Поторочин поморщился, повел в сторону туловищем с недвижимой шеей.

— Может, и морок, — прохрипел. — А может, плутают… Помнишь «Предприятие Святой Александры…»? Сколько лет носило по морям?

— С нашими-то навигационными специалистами!? — засомневался Баранов.

— Коли судьба кривая — никакая наука не выправит, — вздохнул Поторочин, помолчал и добавил с печалью: — Скажи монахам, как знаешь, а те пусть думают — отпевать или еще что.

— Постой-ка! — спохватился Баранов. — Помнишь, на Ситхе матрос с «Екатерины» говорил, что видел «Финикс» возле Александровского мыса? Мы еще удивлялись, откуда на нем быть беглому Макарию? Выходит, правда?

— Сказывали, Макарий с киселевскими алеутами и с самим купцом ездил в Петербург к царю. Киселев, ясное дело, жаловался на Монополию, а Макарий, говорят, был не в себе, пророчествовал о погибели всех за морем, о беде, грядущей на Русь. Из Петербурга его отправили в якутский монастырь, а там, на обратном пути, подобрал Владыка. Видать, было отцу Макарию Откровение, да не верил никто.

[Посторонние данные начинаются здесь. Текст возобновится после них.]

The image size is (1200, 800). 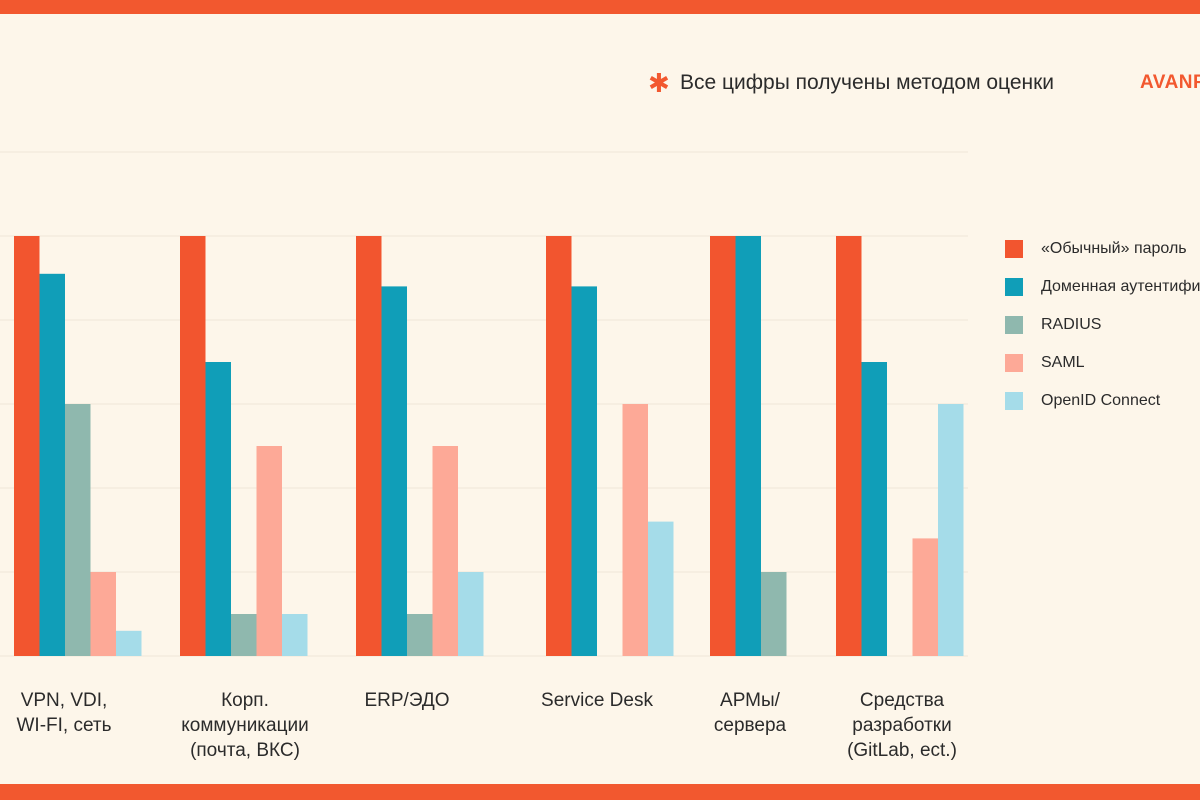 What do you see at coordinates (1102, 363) in the screenshot?
I see `legend-item: SAML` at bounding box center [1102, 363].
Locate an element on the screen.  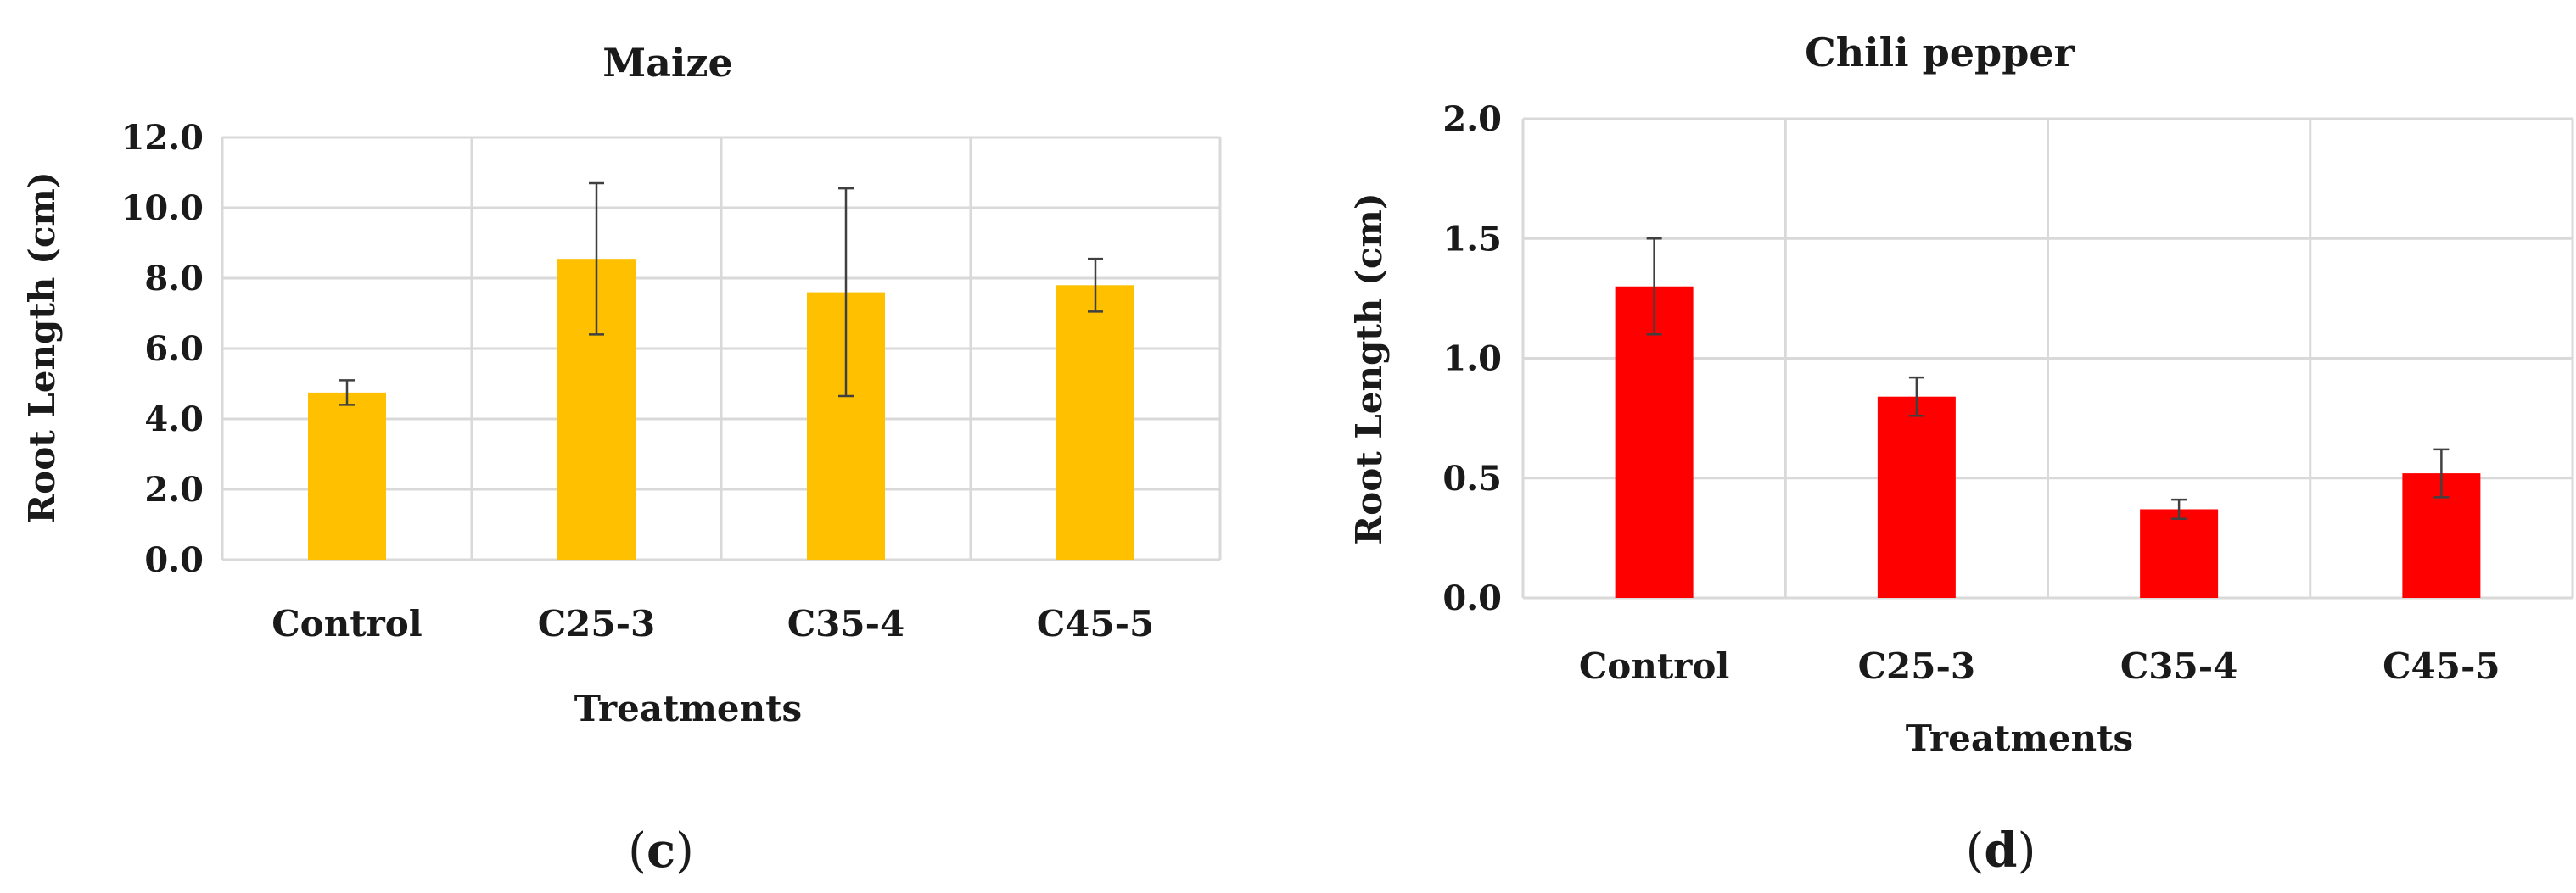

Только к концу июня на Кадьяке смогли снарядить галиот с припасом для Нучека, Якутата и Ситхи. «Екатерина» под началом штурмана Потажа готовилась выйти в море, но на Аграфену-купальницу пошла вдруг волна с белыми гребнями, с разбойным посвистом задул ветер.

— Ишь, полезла нечисть на лысую гору, плясать для Самого… — глядя в море, говорили промышленные. — Ждать надо. Под Купалу много нашего брата пропало в море — заморочит, защекочет нечисть и потопит… Не раз так было.

А в море показались паруса корабля, которому не страшны были ни волны, ни ветра, ни темные силы. Громыхнула пушка на батарее, затем фальконет на сторожевой башне. Баранов на костылях выполз из своей избенки и задрал голову.